Jin Biao, Ji Jianwan, Yang Wuheng, Yao Zhiqiang, Huang Dandan, Xu Chao
College of Mathematics and Informatics, Fujian Normal University, Fuzhou 350108, China.
Digital Fujian Institute of Big Data Security Technology, Fuzhou 350108, China.
Process Saf Environ Prot. 2021 Aug;152:291-303. doi: 10.1016/j.psep.2021.06.004. Epub 2021 Jun 7.
COVID-19 has brought many unfavorable effects on humankind and taken away many lives. Only by understanding it more profoundly and comprehensively can it be soundly defeated. This paper is dedicated to studying the spatial-temporal characteristics of the epidemic development at the provincial-level in mainland China and the civic-level in Hubei Province. Moreover, a correlation analysis on the possible factors that cause the spatial differences in the epidemic's degree is conducted. After completing these works, three different methods are adopted to fit the daily-change tendencies of the number of confirmed cases in mainland China and Hubei Province. The three methods are the Logical Growth Model (LGM), Polynomial fitting, and Fully Connected Neural Network (FCNN). The analysis results on the spatial-temporal differences and their influencing factors show that: (1) The Chinese government has contained the domestic epidemic in early March 2020, indicating that the number of newly diagnosed cases has almost zero increase since then. (2) Throughout the entire mainland of China, effective manual intervention measures such as community isolation and urban isolation have significantly weakened the influence of the subconscious factors that may impact the spatial differences of the epidemic. (3) The classification results based on the number of confirmed cases also prove the effectiveness of the isolation measures adopted by the governments at all levels in China from another aspect. It is reflected in the small monthly grade changes (even no change) in the provinces of mainland China and the cities in Hubei Province during the study period. Based on the experimental results of curve-fitting and considering the time cost and goodness of fit comprehensively, the Polynomial( = 18) model is recommended in this paper for fitting the daily-change tendency of the number of confirmed cases.
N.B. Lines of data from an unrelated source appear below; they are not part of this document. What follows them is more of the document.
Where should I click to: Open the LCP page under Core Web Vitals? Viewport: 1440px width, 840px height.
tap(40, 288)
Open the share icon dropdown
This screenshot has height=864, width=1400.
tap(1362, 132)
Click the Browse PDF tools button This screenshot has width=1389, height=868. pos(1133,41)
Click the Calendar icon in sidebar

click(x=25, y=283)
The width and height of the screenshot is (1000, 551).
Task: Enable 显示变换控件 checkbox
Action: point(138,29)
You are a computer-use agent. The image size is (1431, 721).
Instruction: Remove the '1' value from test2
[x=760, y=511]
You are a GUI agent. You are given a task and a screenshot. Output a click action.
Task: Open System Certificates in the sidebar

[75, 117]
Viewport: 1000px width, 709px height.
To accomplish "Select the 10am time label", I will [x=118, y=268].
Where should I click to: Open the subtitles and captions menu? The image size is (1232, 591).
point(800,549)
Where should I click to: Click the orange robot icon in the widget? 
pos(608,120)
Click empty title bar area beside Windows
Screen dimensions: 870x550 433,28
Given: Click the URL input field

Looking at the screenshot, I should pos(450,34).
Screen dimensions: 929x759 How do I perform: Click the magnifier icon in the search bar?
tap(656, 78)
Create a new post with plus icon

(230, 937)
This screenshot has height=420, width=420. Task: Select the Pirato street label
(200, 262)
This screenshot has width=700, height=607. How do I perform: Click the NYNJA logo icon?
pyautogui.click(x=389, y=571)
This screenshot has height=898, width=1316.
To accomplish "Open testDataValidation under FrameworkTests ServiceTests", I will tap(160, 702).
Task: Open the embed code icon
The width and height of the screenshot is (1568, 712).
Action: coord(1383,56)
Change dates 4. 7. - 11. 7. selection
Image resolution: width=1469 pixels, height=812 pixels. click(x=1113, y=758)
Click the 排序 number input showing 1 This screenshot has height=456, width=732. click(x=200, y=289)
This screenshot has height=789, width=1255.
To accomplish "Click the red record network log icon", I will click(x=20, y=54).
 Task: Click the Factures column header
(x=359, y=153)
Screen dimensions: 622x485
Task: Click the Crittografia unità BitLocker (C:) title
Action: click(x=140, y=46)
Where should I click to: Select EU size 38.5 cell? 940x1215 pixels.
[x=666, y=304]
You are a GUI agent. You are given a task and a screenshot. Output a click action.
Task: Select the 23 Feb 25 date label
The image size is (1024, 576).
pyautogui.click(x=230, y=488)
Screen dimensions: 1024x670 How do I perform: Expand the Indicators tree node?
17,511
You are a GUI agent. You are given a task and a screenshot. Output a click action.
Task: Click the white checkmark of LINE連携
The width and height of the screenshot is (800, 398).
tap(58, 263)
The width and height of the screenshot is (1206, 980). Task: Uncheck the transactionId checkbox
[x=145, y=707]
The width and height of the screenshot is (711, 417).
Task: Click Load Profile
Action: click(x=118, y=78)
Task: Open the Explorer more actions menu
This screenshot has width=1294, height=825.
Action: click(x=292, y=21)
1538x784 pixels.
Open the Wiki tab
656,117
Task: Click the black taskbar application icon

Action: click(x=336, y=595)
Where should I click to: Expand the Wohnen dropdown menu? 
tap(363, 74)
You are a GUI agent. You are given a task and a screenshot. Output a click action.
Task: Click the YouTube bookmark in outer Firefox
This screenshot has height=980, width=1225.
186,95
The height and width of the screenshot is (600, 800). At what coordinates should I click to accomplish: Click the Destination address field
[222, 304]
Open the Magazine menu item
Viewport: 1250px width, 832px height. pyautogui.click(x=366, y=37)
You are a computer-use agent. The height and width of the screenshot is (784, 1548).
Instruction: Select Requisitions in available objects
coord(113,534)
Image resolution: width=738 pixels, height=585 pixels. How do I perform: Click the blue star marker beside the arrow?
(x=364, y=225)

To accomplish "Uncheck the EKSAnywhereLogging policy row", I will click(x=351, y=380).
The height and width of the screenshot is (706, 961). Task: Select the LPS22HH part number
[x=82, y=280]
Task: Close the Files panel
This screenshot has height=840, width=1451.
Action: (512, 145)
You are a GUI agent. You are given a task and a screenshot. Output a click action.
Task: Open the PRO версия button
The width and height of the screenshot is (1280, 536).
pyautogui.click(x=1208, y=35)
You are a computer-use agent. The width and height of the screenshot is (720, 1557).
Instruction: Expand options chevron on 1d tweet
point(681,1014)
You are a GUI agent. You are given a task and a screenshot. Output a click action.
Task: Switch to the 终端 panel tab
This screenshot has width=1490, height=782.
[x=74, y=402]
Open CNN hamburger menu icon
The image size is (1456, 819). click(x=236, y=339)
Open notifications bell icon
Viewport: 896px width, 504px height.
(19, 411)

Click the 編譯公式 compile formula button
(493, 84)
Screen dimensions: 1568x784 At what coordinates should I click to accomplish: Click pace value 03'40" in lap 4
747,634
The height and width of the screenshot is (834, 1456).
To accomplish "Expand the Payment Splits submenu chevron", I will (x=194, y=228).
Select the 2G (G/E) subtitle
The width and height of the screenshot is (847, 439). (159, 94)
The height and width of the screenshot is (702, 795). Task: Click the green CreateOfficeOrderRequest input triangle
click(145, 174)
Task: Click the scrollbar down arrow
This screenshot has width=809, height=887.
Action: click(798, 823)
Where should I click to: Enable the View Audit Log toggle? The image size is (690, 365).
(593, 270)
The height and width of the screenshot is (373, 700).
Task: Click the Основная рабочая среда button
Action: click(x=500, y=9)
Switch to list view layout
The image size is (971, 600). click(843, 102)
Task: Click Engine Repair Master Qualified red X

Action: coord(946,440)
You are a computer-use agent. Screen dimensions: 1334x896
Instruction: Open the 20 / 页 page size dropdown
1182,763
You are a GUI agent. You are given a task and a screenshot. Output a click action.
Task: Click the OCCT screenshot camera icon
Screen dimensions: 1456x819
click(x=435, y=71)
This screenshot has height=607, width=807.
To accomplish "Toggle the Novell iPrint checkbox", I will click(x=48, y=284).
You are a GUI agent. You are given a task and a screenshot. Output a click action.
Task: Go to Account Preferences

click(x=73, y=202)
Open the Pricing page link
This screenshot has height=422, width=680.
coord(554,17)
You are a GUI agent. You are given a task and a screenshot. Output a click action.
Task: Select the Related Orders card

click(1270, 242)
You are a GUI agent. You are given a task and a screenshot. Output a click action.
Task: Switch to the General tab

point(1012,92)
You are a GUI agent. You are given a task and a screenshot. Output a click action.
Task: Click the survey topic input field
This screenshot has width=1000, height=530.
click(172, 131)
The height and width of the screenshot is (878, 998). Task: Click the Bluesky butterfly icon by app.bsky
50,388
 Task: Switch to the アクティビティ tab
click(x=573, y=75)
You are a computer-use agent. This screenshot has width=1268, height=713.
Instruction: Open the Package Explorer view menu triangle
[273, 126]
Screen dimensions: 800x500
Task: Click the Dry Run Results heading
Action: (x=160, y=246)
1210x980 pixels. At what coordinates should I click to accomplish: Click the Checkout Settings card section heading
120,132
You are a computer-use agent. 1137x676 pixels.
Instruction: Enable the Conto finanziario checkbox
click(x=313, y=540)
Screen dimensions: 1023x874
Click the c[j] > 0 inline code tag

新冠疫情给人类带来诸多不利影响,夺走了许多生命。只有更深刻、全面地了解它,才能将其彻底战胜。本文致力于研究中国大陆省级层面和湖北省市级层面疫情发展的时空特征。此外,还对导致疫情程度空间差异的可能因素进行了相关性分析。完成这些工作后,采用三种不同方法对中国大陆和湖北省确诊病例数的每日变化趋势进行拟合。这三种方法分别是逻辑增长模型(LGM)、多项式拟合和全连接神经网络(FCNN)。关于时空差异及其影响因素的分析结果表明:(1)中国政府于2020年3月初控制住了国内疫情,即自那时起新增确诊病例数几乎不再增加。(2)在中国大陆全境,社区隔离和城市封控等有效的人工干预措施显著削弱了可能影响疫情空间差异的潜在因素的影响。(3)基于确诊病例数的分类结果也从另一个方面证明了中国各级政府所采取隔离措施的有效性。这体现在研究期间中国大陆各省份和湖北省各城市每月的等级变化较小(甚至没有变化)。基于曲线拟合的实验结果,并综合考虑时间成本和拟合优度,本文推荐多项式( = 18)模型来拟合确诊病例数的每日变化趋势。